Mariliz Pereira Jorge, Jornalista e roteirista
Folha de São Paulo, 08/10/2025
Se você se preocupa com sua saúde mental, não está sozinho. Virou o nosso check-up diário. Dormiu mal? Ansiedade. Não rendeu? Burnout. Mas o que parece modismo é, na verdade, um diagnóstico coletivo, uma questão que segue como o principal temor no país, superando câncer e outras doenças. Em 2024, 54% dos brasileiros já apontavam o tema no topo, tendência que se mantém na nova leva de dados da Ipsos —a média global é de 45%.
O salto é vertiginoso: de 18% em 2018 para o patamar atual. O ponto de virada veio com a pandemia —não só pelo vírus, mas por uma nova realidade: o trabalho invadiu a casa, a solidão virou rotina, empreender é a palavra da década, o sofrimento é o status normal. No meu círculo de amizades, estranho é quem não enfrenta algum grau de depressão, pânico, distúrbios, transtornos. Não deixa de ser sinal de loucura que a conversa sobre medicações, crises e tratamentos seja natural.
O tabu diminuiu porque as doenças mentais são democráticas. As mulheres declaram mais angústia; os homens, ironicamente, aparecem com maior frequência nas estatísticas fatais. E, de lá para cá, nasceu uma nova paisagem emocional: gerações mais jovens chegam à vida adulta mais alertas para o próprio despencar. Talvez por isso, estejam mais dispostas a nomear o que dói.
E o cotidiano só aduba o mal-estar: trabalho que invade a madrugada, renda incerta, boletos em fila, comparação infinita no feed. A conta fecha no corpo: insônia, palpitação, cansaço que não descansa.

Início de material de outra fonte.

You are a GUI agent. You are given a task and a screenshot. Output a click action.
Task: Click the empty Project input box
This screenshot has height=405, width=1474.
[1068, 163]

Enfrentar essa epidemia de sofrimento exige pactos miúdos (sono, rotina, conversa, menos tela) e pactos coletivos (proteção social, escola que acolhe, empresa que não transforma gente em meta). Para atravessar, menos heroísmo solitário e mais rede: pedir ajuda sem culpa, oferecer ajuda sem julgamento.
Para alguém que, como eu, trata uma depressão há 11 anos, é um alento ver que os transtornos mentais saíram da margem e ganharam nomes, rostos, identificação. Mas, sem política e cuidado, tudo vira uma conversa solitária, um pedido de socorro que fica sem resposta.